UK study: Nonreligious doctors hasten death more

By MARIA CHENG
The Associated Press
Thursday, August 26, 2010; 10:08 AM

LONDON -- Doctors who are atheist or agnostic are twice as likely to make decisions that could end the lives of their terminally ill patients, compared to doctors who are very religious, according to a new study in Britain.

Dr. Clive Seale, a professor at Barts and the London School of Medicine and Dentistry, conducted a random mail survey of more than 3,700 doctors across Britain, of whom 2,923 reported on how they took care of their last terminal patient.

Many of the doctors surveyed were neurologists, doctors specializing in the care of the elderly, and palliative care, though other specialists like family doctors, were also included.

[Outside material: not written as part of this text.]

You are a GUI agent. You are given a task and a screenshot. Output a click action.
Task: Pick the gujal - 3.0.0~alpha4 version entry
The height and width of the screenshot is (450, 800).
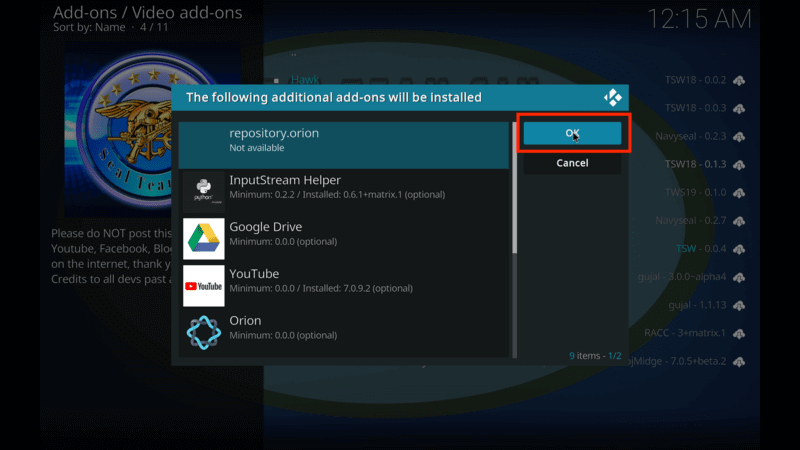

Doctors who described themselves as "extremely" or "very nonreligious" were nearly twice as likely to report having made decisions like providing continuous deep sedation, which could accelerate a patient's death.

To ensure doctors are acting in accordance with their patients' wishes, Seale wrote that "nonreligious doctors should confess their predilections to their patients."

Seale also found that doctors who were religious were much less likely to have talked about end of life treatment decisions with their patients.

According to guidelines from the British Medical Association, doctors must not allow their religious beliefs to interfere with their treatment of patients.

"Whatever your personal beliefs may be...you must be respectful of the patient's dignity and views," the association says.

The guidelines also recommend that when patients are unable to communicate their wishes, doctors must not simply rely on their own values, but that they "should take all reasonable steps to maximize the patient's ability to participate in the decision-making process."

The study was paid for by Britain's National Council for Palliative Care and was published online Thursday in the Journal of Medical Ethics.